Hmm.  I was going to say I though it would be a perf problem, but it might not be one.  I'll look through the callers carefully to make sure...
I'm giving this to you, Boris, but I know you're working on this mostly in another bug. If this one isn't covered there, please let me know. Thanks.
Assignee: nobody → bzbarsky
Priority: -- → P1
Marking sec-high per comment 1.
Keywords: sec-auditcsectype-uaf, sec-high
The other bug completely fixes this one; it implements the suggestion from comment 3.

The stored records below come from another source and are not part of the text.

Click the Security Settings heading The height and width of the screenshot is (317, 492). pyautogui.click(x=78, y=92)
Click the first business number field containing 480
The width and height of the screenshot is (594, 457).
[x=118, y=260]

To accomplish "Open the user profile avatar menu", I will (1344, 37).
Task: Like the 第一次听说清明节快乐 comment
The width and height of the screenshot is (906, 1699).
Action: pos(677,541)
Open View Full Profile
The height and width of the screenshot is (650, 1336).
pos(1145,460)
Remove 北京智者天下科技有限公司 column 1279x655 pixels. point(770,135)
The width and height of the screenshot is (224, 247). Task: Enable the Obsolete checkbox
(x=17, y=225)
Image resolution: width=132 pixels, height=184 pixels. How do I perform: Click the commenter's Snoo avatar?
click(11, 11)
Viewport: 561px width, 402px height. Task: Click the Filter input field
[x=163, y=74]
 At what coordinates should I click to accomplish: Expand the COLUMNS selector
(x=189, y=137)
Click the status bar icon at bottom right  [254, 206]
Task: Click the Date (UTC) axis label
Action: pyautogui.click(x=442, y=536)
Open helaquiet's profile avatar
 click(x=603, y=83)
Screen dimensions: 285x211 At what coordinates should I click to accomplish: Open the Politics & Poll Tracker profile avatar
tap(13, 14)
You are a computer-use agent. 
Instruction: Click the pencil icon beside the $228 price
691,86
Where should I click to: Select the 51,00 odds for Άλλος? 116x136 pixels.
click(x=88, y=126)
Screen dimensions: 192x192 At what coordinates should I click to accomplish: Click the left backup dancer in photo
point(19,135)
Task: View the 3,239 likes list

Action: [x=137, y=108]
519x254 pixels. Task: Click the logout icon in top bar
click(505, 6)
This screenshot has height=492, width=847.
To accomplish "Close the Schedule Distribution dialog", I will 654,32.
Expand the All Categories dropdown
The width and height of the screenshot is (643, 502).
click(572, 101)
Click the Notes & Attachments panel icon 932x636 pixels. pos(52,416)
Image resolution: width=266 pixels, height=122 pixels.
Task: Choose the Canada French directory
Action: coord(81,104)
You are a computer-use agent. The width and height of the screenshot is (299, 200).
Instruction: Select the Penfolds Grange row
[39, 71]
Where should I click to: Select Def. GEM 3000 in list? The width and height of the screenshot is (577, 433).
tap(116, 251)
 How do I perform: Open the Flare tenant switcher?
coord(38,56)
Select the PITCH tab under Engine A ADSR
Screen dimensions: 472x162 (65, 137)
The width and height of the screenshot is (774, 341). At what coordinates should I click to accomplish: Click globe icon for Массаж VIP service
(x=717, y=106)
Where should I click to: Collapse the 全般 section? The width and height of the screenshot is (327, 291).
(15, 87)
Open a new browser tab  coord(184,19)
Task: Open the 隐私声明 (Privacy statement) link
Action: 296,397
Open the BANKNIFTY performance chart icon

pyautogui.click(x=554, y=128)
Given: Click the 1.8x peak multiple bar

Keywords: csectype-uaf, sec-highsec-audit
Fixed by bug 1371259.
Status: NEW → RESOLVED
Closed: 7 years ago
Resolution: --- → FIXED
Group: dom-core-security → core-security-release
status-firefox54: --- → wontfix
status-firefox55: --- → fixed
status-firefox56: --- → fixed
status-firefox-esr52: --- → fixed
Target Milestone: --- → mozilla56
tracking-firefox-esr52: --- → 55+
Whiteboard: [adv-main55-][adv-esr52.3-]
Flags: qe-verify-
Whiteboard: [adv-main55-][adv-esr52.3-] → [adv-main55-][adv-esr52.3-][post-critsmash-triage]
Group: core-security-release
You need to log in before you can comment on or make changes to this bug.